▸ **What you are asked to do**
Use the entries below and reproduce exactly the lines from the one containing "Image resolution: width=1920, height=1409." down to the one containing "Informations pratiques", both of them included.

▸ **Available data**
======

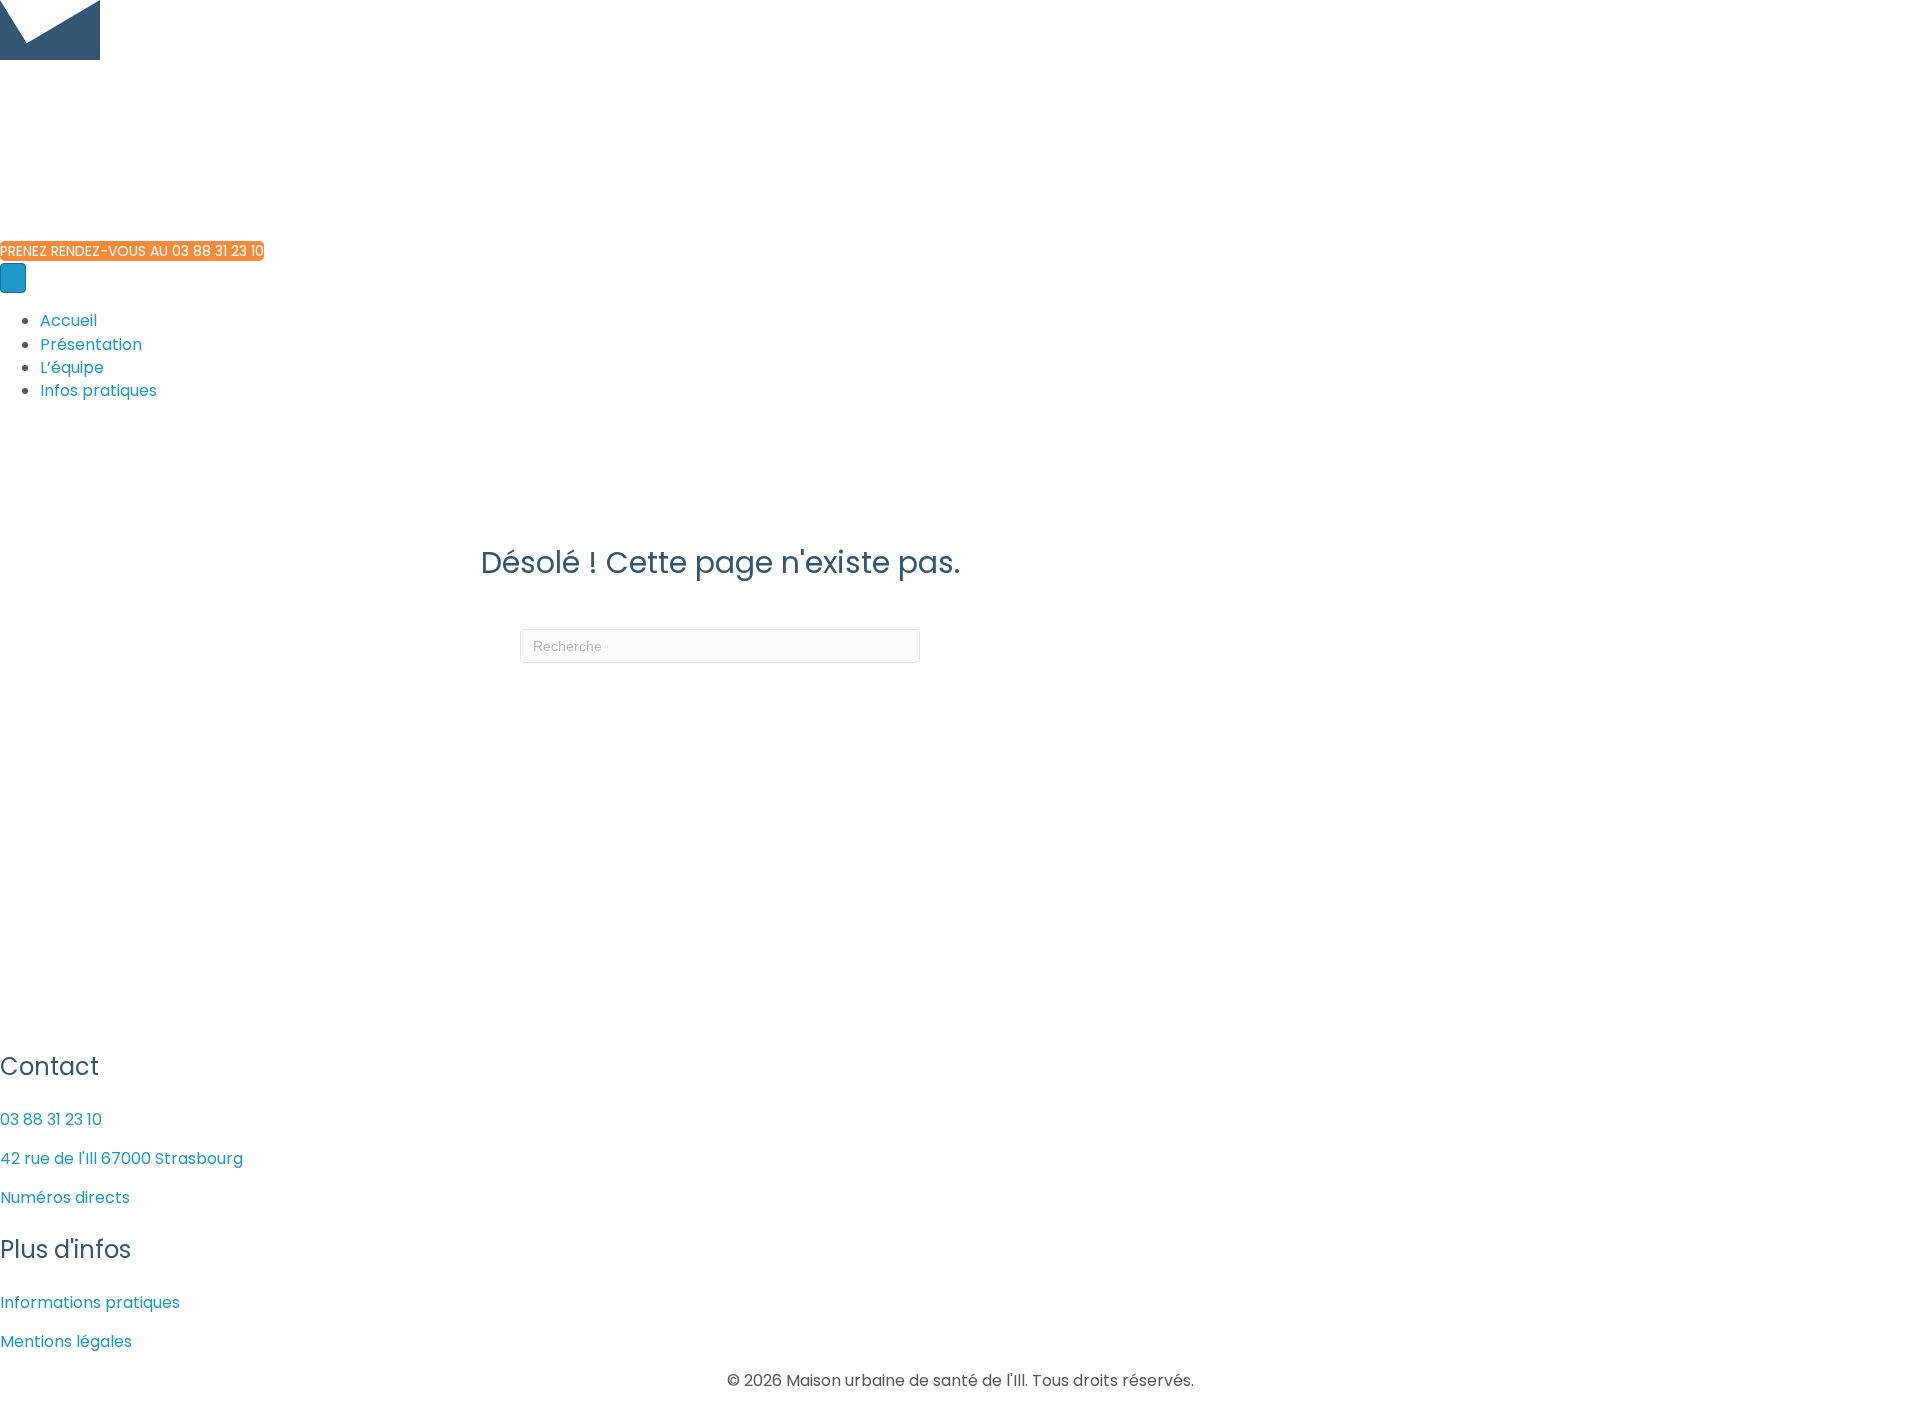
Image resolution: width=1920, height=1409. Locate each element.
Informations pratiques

======

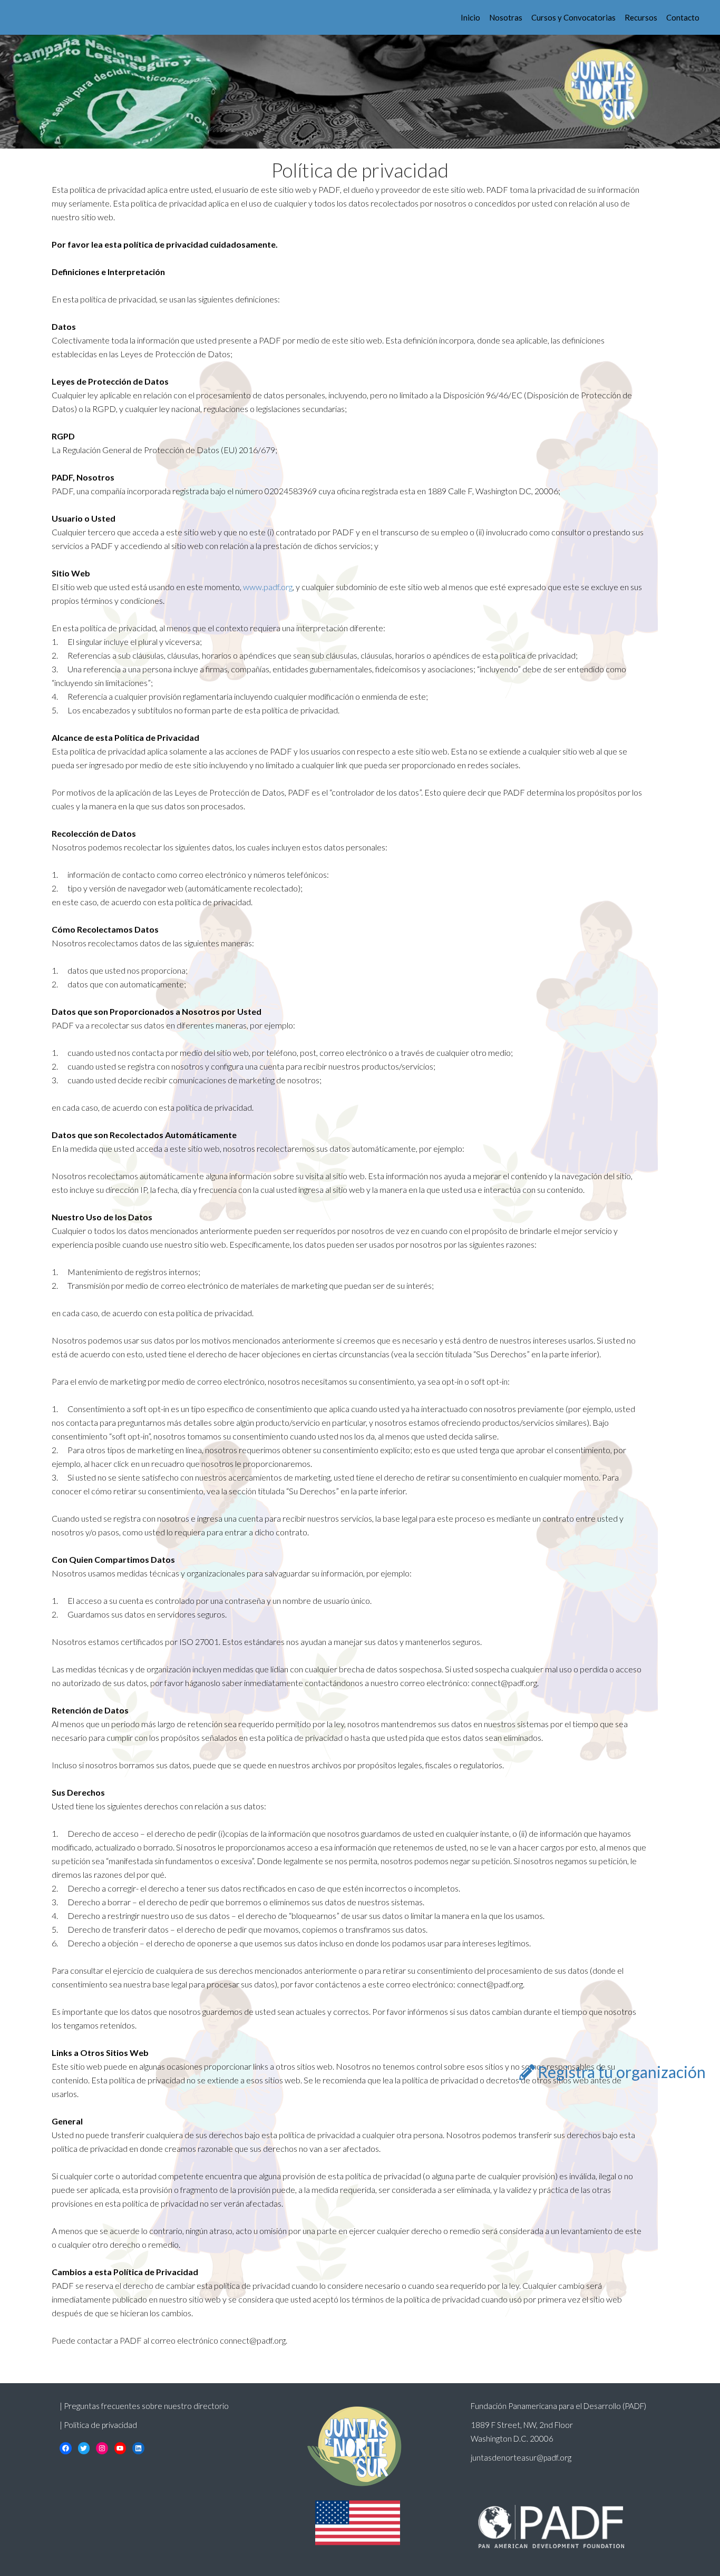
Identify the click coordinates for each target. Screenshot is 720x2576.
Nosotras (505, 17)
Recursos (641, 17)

======

▸ **Reply to the task**
Image resolution: width=1920, height=1409. Locate each element.
Informations pratiques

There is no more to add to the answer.